When he introduced me as the special guest speaker I stood and walked to the pulpit as if in a dream. I remember this moment with intense clarity because it felt so awkward and strange.
I delivered a very American sermon, reassuring the congregation that God loved them and had a plan for their life, that if they seek him and learn obedience, he would bless them because that is His nature. I was on autopilot. I reproduced what I had learned –what I thought was the gospel.
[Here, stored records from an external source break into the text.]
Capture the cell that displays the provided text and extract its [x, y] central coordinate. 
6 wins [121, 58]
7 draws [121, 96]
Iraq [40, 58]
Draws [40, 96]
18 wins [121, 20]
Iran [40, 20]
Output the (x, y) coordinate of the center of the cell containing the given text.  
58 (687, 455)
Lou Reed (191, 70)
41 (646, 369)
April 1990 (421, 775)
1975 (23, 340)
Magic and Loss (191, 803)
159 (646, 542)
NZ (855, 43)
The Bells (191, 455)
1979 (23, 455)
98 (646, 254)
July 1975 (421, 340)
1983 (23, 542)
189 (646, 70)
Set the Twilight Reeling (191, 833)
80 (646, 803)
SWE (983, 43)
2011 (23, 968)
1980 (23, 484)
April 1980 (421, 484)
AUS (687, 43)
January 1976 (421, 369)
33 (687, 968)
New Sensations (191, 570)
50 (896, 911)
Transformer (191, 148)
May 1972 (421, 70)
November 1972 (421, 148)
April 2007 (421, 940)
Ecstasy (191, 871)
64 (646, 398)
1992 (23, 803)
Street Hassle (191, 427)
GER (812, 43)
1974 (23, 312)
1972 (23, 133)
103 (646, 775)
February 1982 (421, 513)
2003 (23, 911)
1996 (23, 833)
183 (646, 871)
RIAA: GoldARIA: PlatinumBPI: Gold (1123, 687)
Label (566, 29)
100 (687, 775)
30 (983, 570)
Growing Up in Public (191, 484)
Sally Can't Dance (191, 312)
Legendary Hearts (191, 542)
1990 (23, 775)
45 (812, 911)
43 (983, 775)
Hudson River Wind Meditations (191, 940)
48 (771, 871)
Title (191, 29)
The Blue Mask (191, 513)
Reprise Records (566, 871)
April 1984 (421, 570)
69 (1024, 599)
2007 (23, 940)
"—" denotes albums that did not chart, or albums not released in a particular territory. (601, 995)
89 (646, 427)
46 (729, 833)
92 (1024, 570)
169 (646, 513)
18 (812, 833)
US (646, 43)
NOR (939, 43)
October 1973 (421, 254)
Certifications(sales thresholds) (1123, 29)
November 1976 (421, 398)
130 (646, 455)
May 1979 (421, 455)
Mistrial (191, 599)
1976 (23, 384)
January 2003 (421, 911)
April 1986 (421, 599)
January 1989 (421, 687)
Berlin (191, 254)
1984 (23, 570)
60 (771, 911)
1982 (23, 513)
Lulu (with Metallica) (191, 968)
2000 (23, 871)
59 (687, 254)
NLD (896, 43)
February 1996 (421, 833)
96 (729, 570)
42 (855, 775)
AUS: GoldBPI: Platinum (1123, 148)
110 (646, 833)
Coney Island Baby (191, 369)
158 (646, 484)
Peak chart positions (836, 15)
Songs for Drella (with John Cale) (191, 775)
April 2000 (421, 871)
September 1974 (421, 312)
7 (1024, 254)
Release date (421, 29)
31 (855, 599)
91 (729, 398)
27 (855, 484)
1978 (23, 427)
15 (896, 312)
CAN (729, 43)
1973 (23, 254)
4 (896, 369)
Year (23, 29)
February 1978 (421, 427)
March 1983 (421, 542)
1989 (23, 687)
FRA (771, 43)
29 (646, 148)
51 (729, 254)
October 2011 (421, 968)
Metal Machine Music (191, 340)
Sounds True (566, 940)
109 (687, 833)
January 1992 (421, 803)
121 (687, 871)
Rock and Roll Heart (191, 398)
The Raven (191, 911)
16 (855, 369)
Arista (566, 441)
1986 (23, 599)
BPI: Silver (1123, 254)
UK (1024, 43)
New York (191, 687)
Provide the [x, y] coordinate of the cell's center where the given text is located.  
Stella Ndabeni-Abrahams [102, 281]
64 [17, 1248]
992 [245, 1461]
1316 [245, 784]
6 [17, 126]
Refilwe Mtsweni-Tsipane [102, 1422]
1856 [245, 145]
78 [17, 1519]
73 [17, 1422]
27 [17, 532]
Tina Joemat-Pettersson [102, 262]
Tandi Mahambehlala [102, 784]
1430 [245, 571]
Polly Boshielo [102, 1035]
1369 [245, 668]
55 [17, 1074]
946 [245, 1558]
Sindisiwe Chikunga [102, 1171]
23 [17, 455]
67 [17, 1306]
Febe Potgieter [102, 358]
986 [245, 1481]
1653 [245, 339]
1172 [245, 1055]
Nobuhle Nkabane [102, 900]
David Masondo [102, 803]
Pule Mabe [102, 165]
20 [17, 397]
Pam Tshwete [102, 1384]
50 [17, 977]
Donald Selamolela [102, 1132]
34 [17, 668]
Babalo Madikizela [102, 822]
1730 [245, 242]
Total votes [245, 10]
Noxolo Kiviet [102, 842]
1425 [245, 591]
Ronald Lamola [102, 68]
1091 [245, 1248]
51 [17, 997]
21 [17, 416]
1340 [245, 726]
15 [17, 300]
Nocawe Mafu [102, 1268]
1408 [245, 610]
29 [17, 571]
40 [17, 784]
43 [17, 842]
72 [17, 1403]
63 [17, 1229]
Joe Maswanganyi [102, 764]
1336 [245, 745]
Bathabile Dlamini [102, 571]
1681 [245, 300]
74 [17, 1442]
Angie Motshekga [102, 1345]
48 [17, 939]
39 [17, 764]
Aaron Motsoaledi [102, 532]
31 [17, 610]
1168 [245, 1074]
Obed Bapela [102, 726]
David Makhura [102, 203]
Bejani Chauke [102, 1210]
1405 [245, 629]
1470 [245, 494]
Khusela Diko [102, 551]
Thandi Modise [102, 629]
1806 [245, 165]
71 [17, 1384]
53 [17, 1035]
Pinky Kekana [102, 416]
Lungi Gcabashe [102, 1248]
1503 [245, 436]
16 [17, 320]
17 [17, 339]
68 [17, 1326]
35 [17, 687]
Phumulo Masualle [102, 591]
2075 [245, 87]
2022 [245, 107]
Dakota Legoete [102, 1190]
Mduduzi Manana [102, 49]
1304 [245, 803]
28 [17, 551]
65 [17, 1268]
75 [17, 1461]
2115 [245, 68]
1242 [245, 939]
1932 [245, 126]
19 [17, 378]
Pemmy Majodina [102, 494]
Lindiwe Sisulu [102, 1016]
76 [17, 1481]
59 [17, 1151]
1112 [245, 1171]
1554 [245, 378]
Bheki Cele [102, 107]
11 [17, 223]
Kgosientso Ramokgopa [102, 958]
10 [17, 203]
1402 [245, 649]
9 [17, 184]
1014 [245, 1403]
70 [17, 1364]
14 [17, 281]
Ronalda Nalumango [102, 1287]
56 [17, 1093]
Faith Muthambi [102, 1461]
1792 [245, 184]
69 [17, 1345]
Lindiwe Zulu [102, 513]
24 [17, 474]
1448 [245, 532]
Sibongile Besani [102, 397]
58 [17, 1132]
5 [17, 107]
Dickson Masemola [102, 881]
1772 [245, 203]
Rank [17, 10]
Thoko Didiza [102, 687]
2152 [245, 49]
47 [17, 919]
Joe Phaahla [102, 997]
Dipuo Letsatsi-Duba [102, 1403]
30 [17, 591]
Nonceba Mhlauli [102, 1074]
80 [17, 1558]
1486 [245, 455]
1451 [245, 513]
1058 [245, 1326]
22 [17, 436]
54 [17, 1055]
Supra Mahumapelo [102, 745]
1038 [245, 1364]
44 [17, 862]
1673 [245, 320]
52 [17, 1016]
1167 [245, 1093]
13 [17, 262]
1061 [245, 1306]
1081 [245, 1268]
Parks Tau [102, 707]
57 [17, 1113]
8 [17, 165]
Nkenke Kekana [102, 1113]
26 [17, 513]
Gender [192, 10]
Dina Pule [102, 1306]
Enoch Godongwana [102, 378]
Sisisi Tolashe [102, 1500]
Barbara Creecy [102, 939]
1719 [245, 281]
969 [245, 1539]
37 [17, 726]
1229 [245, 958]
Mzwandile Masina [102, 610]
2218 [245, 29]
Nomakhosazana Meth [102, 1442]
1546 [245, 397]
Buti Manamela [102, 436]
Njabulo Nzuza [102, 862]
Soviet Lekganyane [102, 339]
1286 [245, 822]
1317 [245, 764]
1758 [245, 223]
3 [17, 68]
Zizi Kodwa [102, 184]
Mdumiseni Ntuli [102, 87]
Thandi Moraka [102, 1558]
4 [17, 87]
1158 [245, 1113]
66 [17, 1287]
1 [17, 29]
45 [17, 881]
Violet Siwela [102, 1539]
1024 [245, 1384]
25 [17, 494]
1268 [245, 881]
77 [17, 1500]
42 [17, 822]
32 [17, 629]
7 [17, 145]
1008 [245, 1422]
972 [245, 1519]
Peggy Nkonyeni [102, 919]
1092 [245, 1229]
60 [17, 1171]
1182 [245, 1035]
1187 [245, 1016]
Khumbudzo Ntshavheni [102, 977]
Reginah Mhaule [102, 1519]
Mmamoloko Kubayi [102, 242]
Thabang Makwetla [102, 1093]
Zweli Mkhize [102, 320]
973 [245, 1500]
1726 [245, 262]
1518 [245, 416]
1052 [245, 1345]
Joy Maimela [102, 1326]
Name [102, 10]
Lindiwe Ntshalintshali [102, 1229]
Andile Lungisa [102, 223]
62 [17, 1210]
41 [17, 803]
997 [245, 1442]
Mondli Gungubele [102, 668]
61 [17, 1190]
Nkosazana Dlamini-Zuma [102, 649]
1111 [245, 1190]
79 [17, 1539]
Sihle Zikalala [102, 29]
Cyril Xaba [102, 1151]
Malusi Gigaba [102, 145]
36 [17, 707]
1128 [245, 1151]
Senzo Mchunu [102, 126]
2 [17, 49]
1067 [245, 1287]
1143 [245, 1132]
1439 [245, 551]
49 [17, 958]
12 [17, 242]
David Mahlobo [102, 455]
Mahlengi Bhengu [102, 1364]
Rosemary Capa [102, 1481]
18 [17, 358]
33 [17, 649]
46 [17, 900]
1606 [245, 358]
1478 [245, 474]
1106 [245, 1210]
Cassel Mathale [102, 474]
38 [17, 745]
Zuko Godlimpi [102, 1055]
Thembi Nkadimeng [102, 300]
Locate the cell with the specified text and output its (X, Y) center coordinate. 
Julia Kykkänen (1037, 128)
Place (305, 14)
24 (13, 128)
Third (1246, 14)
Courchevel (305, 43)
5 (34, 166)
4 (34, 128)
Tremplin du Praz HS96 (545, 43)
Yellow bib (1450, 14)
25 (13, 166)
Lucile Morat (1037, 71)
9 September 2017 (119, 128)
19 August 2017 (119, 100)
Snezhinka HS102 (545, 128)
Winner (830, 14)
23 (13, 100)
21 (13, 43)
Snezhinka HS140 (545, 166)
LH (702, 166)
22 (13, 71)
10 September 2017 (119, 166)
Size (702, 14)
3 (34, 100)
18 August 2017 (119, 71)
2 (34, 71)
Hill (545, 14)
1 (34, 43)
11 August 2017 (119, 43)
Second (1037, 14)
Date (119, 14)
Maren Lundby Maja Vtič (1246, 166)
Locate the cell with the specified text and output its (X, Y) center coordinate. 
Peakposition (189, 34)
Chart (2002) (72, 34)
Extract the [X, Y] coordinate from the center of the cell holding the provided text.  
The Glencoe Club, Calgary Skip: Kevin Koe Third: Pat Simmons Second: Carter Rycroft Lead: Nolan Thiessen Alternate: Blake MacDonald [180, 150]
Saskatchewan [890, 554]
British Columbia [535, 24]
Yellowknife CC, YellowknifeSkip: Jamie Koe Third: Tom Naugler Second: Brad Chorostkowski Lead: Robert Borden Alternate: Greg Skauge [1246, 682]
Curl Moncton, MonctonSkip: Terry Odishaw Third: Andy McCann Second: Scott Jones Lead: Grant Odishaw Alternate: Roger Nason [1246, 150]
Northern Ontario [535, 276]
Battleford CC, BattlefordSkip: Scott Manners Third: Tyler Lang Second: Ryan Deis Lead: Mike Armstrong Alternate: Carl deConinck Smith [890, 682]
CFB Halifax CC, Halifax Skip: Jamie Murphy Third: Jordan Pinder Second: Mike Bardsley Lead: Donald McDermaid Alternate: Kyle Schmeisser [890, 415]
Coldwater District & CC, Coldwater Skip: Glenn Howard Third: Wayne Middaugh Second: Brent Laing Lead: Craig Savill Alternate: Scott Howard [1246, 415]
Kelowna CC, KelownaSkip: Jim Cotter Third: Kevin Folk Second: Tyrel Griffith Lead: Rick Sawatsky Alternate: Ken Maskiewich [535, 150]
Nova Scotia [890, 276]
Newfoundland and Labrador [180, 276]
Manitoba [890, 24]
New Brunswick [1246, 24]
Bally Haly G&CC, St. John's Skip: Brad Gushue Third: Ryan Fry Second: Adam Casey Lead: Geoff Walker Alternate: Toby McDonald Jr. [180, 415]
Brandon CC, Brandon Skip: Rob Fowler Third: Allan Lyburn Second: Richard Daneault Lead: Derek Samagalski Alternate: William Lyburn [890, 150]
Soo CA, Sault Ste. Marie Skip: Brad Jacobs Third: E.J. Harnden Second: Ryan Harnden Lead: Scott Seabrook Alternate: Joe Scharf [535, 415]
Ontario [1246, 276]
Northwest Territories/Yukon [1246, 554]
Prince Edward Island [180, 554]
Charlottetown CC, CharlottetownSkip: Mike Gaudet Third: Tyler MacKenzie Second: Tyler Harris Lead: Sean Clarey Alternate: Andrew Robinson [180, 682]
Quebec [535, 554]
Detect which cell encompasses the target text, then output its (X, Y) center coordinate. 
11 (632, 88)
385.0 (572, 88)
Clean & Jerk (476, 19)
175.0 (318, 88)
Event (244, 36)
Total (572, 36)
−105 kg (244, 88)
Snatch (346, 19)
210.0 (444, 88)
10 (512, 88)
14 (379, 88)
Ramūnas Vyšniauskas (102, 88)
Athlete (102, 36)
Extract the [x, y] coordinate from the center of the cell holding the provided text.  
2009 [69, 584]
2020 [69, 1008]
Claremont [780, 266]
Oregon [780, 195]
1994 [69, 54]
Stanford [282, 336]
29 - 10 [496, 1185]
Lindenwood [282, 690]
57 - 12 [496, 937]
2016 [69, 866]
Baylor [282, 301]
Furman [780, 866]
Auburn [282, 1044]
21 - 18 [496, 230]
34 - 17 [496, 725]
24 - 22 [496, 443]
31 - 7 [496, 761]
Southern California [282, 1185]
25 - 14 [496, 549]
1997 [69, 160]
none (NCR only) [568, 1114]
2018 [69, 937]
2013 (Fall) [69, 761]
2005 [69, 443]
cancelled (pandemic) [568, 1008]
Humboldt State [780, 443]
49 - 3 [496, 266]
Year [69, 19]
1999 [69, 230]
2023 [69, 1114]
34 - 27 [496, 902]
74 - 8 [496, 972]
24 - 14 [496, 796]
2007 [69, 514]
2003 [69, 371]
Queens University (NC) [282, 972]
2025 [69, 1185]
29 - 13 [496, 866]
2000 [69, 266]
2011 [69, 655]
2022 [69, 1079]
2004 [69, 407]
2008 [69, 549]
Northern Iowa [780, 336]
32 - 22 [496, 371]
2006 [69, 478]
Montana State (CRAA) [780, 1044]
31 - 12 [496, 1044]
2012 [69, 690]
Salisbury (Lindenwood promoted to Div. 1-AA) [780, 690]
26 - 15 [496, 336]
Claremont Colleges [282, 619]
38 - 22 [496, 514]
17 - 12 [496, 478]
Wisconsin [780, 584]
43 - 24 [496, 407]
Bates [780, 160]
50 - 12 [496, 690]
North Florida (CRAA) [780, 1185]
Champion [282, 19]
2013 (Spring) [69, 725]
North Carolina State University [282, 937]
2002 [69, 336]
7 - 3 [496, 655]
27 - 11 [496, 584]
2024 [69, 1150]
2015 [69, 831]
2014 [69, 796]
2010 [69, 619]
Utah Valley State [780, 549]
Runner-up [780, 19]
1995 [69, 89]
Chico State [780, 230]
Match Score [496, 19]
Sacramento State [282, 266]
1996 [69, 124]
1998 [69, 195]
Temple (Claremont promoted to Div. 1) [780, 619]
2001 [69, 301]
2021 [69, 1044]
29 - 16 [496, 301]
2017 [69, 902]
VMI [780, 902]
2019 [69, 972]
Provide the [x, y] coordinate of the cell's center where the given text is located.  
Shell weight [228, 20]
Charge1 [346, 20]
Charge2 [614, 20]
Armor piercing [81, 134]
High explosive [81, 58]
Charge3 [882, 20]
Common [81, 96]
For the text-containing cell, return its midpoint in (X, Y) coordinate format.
I walked out of the church and ruffled the tightly cut hair of some little boys playing in the dirt, then shook hands with the parishioners as they streamed out of St James church into the maintained dirt trails spiraling through the hills full of huts.
As we started down the hill with Rev. Swe Mye, I reflected to myself that this picture was all wrong, that my sermon was wrong; that what I called the gospel couldn’t function in this refugee camp.
What is that feeling? What did I miss?
Feeling ambivalent I continued down the trail to the last row of huts built alongside the small River running through the camp. In the fourth post structure on the left was the shelter of Rose Mu.
A widow in Sho Klo Refugee camp was about to become my most important teacher.